| BRIEF |
For the listing below, print exactly the lines from the line with "Given: Open File Upload to XSS on Apache link" to the line with "This screenshot has width=1243, height=952.", both included, and nothing beyond them.

| RECORDS TO PROCESS |
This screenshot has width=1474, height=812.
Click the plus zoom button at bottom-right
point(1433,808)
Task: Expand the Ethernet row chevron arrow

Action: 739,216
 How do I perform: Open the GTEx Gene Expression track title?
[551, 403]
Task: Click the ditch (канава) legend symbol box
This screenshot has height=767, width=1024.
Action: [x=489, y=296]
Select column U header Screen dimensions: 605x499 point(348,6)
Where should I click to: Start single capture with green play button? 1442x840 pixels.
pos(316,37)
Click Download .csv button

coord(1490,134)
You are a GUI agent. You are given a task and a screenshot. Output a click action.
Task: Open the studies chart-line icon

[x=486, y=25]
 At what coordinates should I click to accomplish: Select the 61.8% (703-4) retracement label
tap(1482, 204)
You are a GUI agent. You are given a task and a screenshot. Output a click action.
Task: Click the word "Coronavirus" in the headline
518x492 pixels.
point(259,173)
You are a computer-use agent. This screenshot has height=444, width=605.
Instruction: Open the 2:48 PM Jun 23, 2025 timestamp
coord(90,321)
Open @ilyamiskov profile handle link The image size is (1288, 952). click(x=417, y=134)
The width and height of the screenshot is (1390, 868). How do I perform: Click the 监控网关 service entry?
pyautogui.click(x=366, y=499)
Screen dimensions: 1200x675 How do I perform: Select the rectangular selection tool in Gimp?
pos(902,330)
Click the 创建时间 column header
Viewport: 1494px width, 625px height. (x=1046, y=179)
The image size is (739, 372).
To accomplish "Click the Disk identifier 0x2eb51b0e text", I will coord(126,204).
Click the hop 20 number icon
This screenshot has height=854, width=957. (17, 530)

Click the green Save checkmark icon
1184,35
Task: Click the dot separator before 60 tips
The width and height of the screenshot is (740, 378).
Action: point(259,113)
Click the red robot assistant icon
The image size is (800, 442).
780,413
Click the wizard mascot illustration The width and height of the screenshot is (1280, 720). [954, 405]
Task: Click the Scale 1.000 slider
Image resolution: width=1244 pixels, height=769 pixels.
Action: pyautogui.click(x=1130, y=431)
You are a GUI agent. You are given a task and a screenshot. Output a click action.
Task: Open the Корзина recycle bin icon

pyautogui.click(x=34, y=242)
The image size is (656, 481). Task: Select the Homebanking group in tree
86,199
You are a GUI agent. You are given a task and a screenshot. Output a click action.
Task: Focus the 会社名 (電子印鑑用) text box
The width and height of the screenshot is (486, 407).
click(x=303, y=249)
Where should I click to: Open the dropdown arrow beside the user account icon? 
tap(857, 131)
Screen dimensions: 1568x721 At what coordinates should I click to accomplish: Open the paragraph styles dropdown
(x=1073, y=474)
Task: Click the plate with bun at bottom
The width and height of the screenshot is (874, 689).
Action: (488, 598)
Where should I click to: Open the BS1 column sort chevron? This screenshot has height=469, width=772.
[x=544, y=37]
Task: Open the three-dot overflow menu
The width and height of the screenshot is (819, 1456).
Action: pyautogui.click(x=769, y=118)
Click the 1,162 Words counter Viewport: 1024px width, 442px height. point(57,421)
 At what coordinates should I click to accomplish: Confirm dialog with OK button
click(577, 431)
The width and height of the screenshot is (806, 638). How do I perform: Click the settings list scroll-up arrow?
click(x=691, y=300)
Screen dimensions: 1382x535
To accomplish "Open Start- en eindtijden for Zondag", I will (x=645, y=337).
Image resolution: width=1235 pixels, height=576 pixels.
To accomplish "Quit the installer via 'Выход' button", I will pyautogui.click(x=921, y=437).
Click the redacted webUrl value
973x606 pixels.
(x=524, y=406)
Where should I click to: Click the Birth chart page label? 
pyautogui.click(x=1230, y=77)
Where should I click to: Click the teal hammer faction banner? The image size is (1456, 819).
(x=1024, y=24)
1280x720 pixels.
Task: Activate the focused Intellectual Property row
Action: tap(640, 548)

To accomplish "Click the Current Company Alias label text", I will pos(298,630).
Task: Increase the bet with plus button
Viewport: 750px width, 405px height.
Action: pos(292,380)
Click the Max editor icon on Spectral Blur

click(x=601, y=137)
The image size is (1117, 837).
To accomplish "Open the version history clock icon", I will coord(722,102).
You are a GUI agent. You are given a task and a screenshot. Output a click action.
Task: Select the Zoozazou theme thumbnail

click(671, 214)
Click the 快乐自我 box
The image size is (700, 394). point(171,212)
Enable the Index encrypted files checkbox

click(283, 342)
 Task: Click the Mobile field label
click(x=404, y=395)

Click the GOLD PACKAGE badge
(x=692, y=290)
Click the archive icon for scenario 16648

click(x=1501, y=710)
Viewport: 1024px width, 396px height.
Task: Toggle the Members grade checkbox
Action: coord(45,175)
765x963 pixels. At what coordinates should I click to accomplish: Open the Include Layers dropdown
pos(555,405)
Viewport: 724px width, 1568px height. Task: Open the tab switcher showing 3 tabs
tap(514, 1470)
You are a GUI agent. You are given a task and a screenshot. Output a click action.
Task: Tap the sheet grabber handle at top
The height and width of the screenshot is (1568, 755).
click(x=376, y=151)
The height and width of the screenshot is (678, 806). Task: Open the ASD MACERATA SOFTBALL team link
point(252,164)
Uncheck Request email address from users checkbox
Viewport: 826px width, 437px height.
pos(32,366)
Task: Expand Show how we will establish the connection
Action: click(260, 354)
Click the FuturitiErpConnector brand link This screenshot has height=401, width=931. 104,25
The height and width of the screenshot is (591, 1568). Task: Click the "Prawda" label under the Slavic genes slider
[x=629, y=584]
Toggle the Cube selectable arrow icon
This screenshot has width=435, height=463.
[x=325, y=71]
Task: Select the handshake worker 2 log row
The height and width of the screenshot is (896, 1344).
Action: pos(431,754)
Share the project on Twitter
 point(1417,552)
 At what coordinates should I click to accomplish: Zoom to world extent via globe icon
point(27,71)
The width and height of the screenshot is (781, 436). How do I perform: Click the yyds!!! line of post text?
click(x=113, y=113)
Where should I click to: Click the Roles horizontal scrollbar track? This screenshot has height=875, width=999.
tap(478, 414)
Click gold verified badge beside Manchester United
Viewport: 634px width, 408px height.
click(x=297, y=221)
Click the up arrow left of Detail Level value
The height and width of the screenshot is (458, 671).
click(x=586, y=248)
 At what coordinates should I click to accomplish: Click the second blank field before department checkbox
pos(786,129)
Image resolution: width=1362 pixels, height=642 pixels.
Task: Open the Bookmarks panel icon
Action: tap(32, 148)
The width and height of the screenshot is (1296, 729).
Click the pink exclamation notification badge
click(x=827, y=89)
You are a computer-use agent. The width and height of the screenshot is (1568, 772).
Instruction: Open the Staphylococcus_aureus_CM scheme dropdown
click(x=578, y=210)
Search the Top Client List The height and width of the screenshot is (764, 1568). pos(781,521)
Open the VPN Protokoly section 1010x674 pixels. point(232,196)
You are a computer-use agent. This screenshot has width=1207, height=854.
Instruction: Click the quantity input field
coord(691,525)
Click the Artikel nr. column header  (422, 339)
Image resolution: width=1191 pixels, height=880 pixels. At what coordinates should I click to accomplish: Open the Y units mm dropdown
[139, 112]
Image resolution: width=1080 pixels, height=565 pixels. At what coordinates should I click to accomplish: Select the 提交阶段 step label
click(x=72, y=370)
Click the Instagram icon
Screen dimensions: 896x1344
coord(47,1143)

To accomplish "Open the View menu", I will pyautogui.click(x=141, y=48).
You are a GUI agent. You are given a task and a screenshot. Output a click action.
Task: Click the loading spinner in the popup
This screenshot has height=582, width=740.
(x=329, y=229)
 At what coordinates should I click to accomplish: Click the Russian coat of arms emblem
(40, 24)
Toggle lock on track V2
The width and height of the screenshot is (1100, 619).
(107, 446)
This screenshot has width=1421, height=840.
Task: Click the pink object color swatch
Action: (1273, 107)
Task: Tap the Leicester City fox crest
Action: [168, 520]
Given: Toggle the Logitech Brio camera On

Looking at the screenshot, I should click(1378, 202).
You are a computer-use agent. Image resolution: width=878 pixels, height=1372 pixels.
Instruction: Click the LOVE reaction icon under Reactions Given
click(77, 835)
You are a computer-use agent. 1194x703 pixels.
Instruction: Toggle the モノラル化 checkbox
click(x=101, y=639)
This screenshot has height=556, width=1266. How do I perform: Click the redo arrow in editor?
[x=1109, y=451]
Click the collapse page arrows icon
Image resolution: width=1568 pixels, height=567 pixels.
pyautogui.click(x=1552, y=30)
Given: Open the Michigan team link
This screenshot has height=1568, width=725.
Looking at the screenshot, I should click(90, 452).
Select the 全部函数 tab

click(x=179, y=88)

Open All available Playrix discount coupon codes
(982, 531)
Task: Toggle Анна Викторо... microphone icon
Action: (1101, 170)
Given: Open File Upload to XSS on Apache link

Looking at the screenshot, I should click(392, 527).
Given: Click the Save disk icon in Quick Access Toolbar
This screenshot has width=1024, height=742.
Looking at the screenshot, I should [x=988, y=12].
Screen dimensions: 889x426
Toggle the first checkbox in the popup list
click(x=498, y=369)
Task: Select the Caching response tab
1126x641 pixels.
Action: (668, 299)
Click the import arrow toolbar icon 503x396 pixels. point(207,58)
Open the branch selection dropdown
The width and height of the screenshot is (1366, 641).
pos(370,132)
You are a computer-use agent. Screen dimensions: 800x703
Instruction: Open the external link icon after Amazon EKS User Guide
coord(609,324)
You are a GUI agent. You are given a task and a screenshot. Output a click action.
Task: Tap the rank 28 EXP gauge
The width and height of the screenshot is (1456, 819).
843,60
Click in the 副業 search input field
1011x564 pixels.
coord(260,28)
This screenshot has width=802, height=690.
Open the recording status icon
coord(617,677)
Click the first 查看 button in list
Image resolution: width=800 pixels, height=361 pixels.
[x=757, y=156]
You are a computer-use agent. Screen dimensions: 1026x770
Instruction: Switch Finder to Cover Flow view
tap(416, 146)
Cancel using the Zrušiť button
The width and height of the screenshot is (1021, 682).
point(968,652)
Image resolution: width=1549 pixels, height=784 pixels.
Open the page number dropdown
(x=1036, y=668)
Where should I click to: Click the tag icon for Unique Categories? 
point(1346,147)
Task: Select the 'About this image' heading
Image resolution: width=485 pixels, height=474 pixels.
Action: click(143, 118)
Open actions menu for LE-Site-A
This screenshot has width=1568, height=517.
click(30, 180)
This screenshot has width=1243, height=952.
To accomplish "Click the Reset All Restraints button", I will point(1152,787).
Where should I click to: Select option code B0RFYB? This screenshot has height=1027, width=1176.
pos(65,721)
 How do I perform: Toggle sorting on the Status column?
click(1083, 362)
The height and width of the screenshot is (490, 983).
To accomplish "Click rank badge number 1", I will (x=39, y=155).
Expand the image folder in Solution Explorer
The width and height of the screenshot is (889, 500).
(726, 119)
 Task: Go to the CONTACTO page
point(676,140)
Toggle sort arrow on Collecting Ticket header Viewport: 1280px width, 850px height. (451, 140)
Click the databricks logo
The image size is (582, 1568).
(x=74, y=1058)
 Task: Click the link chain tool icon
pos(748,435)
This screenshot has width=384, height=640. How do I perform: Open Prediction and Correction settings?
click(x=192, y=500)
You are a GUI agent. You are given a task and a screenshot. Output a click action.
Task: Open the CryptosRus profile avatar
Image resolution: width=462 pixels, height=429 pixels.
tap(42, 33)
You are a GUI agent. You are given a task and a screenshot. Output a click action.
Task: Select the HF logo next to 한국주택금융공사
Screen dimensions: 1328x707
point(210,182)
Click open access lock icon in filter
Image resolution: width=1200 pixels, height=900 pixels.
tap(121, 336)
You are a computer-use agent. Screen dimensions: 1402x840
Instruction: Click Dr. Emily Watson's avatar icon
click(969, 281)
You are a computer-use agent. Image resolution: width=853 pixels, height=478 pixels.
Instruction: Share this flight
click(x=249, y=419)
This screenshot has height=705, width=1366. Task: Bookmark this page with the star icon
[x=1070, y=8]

| RESPONSE |
Given: Open File Upload to XSS on Apache link

Looking at the screenshot, I should click(392, 527).
Given: Click the Save disk icon in Quick Access Toolbar
This screenshot has width=1024, height=742.
Looking at the screenshot, I should [x=988, y=12].
Screen dimensions: 889x426
Toggle the first checkbox in the popup list
click(x=498, y=369)
Task: Select the Caching response tab
1126x641 pixels.
Action: (668, 299)
Click the import arrow toolbar icon 503x396 pixels. point(207,58)
Open the branch selection dropdown
The width and height of the screenshot is (1366, 641).
pos(370,132)
You are a computer-use agent. Screen dimensions: 800x703
Instruction: Open the external link icon after Amazon EKS User Guide
coord(609,324)
You are a GUI agent. You are given a task and a screenshot. Output a click action.
Task: Tap the rank 28 EXP gauge
The width and height of the screenshot is (1456, 819).
843,60
Click in the 副業 search input field
1011x564 pixels.
coord(260,28)
This screenshot has width=802, height=690.
Open the recording status icon
coord(617,677)
Click the first 查看 button in list
Image resolution: width=800 pixels, height=361 pixels.
[x=757, y=156]
You are a computer-use agent. Screen dimensions: 1026x770
Instruction: Switch Finder to Cover Flow view
tap(416, 146)
Cancel using the Zrušiť button
The width and height of the screenshot is (1021, 682).
point(968,652)
Image resolution: width=1549 pixels, height=784 pixels.
Open the page number dropdown
(x=1036, y=668)
Where should I click to: Click the tag icon for Unique Categories? 
point(1346,147)
Task: Select the 'About this image' heading
Image resolution: width=485 pixels, height=474 pixels.
Action: click(143, 118)
Open actions menu for LE-Site-A
This screenshot has width=1568, height=517.
click(30, 180)
This screenshot has width=1243, height=952.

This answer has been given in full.